— Work instruction —
Your job with the data below is to output exactly the lines from the one holding "Select Только тестирование radio option" down to the one holding "Given: Click the WmiPrvSE.exe process icon", both included, and no others.

#### Information supplied

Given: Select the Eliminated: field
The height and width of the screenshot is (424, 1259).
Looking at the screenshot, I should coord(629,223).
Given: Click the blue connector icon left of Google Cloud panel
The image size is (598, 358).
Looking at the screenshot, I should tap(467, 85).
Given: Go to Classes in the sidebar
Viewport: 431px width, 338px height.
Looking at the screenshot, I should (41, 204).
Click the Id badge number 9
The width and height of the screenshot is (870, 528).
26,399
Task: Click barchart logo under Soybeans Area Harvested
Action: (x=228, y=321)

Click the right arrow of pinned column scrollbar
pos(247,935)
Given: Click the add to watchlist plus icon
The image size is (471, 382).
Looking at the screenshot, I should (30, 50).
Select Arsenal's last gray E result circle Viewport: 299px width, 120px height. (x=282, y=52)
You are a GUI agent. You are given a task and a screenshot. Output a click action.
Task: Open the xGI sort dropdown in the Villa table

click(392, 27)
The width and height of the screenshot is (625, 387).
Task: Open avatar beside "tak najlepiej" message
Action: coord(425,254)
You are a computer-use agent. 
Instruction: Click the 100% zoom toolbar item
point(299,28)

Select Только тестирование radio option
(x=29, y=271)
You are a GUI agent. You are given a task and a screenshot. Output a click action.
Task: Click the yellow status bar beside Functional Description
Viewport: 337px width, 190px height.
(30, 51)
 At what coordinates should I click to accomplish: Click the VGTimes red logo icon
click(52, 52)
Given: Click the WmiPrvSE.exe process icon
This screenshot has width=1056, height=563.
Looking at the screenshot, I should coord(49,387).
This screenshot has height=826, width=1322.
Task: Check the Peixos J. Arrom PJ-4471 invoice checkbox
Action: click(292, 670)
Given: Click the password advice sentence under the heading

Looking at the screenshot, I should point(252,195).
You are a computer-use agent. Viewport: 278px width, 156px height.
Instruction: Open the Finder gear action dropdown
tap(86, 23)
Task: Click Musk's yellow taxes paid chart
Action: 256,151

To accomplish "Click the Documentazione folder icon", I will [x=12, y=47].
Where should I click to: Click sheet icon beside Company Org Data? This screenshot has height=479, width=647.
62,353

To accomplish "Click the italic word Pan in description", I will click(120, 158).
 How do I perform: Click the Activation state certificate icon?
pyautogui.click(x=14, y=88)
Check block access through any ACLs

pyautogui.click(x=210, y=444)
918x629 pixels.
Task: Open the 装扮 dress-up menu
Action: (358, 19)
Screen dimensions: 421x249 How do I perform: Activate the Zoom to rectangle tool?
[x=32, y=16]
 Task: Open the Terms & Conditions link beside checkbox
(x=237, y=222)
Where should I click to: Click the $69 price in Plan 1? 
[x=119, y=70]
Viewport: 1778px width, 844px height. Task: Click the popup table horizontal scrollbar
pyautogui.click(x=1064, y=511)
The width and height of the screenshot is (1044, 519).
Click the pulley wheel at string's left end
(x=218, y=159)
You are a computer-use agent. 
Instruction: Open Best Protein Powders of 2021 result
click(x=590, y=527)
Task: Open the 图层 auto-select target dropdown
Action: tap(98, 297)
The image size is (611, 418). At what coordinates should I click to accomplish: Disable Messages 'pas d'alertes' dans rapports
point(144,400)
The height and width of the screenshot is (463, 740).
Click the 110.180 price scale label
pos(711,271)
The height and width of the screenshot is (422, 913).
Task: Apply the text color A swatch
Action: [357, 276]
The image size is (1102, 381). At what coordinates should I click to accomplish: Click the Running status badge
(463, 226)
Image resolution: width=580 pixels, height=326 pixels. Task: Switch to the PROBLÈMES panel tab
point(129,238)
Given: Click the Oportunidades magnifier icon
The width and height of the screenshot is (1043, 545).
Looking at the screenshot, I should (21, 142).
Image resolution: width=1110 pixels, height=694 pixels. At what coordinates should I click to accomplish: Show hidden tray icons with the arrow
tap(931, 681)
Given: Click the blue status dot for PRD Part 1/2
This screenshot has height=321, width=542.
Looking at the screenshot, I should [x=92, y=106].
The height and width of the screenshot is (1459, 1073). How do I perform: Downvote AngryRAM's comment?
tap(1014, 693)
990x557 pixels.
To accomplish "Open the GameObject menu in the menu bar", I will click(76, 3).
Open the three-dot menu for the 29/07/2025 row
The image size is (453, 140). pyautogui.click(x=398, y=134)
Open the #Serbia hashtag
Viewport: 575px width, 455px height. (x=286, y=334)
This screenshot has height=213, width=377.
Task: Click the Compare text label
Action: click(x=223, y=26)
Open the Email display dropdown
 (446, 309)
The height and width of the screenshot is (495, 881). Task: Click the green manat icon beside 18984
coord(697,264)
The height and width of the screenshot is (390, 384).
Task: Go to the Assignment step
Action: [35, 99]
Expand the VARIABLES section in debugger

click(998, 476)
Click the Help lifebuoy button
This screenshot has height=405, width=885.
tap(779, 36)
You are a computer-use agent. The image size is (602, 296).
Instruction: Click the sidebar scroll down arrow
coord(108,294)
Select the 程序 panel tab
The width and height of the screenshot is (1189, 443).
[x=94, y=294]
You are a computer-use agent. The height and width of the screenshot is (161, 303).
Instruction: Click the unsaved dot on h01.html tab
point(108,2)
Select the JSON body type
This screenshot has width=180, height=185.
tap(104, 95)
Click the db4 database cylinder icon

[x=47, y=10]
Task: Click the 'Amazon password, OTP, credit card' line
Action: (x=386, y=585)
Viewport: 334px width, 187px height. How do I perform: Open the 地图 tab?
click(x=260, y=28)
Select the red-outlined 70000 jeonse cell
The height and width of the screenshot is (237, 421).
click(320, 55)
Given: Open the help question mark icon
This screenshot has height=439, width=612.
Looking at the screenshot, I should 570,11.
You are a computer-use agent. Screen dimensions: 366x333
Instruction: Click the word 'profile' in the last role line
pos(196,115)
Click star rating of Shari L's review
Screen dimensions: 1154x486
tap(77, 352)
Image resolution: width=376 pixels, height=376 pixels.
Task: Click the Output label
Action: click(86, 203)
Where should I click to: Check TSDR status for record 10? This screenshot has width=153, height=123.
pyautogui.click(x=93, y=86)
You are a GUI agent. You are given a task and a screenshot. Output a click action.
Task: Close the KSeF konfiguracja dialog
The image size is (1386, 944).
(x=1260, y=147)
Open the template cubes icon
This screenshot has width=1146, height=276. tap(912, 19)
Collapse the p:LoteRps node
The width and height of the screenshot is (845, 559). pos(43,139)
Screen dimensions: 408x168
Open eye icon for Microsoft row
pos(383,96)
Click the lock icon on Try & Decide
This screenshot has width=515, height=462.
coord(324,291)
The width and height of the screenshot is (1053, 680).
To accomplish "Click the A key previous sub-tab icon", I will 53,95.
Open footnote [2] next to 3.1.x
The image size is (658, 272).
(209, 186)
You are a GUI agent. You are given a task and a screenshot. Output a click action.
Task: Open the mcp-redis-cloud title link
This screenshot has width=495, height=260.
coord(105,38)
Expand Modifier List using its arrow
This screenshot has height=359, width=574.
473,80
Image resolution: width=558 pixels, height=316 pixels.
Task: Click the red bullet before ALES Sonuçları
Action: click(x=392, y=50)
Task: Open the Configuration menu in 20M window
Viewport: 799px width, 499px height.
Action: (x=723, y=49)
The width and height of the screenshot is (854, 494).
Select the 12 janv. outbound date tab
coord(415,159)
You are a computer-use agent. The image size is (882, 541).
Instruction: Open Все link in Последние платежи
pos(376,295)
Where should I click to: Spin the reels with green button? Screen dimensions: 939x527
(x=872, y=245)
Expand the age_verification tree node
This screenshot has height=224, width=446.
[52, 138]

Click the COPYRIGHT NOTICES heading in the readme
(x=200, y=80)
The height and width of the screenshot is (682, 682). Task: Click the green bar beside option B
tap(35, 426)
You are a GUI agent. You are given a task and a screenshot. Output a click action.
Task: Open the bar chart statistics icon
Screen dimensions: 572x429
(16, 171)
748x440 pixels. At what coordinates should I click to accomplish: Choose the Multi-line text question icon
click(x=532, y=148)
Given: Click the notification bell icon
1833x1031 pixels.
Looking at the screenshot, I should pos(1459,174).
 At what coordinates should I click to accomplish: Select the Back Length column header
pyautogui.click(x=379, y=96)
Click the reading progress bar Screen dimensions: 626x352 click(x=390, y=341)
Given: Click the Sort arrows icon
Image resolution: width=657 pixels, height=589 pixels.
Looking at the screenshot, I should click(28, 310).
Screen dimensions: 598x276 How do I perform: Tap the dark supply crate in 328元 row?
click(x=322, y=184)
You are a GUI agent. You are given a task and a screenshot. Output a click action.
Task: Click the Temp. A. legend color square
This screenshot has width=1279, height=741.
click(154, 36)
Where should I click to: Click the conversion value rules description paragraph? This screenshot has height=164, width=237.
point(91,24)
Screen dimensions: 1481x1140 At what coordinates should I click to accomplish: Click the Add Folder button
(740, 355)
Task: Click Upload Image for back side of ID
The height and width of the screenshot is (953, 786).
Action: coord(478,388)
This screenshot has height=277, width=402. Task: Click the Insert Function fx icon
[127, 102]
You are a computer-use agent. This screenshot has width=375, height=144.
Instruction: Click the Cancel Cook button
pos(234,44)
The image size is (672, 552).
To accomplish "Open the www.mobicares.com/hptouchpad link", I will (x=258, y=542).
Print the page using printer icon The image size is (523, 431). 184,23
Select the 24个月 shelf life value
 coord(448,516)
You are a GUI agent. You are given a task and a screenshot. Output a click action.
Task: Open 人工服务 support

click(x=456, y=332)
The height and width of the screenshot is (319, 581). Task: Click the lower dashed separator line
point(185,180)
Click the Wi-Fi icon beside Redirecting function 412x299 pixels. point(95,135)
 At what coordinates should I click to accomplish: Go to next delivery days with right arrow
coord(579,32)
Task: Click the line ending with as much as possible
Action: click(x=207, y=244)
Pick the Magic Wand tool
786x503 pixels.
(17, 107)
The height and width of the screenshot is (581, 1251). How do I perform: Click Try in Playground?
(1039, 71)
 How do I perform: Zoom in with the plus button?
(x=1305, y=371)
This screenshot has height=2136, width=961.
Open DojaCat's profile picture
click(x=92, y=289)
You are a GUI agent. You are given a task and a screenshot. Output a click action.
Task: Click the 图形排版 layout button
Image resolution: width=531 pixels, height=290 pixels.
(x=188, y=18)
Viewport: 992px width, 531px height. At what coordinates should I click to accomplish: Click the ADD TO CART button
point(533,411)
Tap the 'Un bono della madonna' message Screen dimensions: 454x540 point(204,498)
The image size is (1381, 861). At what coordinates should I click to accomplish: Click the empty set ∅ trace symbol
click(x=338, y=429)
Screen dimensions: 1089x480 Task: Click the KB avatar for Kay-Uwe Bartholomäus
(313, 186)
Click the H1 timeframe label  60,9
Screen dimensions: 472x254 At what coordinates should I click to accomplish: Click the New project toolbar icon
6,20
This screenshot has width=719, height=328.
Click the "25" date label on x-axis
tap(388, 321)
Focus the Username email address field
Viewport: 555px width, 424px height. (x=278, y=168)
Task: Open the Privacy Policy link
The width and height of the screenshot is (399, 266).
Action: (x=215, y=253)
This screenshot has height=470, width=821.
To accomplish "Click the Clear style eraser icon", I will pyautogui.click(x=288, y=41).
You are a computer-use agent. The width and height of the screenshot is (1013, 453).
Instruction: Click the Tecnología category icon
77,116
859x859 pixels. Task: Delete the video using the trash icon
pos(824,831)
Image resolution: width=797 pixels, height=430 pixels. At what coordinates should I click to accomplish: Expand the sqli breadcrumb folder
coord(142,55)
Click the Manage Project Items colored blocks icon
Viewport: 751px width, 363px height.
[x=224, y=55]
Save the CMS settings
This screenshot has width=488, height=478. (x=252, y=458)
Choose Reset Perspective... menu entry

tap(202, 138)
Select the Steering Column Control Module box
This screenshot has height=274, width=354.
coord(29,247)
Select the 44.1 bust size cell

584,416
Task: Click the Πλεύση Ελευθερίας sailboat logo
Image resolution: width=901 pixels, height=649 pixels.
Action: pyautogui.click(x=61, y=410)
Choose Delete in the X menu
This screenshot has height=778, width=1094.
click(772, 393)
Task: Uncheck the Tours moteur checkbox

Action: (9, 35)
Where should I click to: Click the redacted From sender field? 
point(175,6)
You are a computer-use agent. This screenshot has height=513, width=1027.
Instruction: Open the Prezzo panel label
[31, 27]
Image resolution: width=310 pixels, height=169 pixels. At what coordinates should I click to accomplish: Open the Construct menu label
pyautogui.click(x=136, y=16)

########

— Worked solution —
Select Только тестирование radio option
(x=29, y=271)
You are a GUI agent. You are given a task and a screenshot. Output a click action.
Task: Click the yellow status bar beside Functional Description
Viewport: 337px width, 190px height.
(30, 51)
 At what coordinates should I click to accomplish: Click the VGTimes red logo icon
click(52, 52)
Given: Click the WmiPrvSE.exe process icon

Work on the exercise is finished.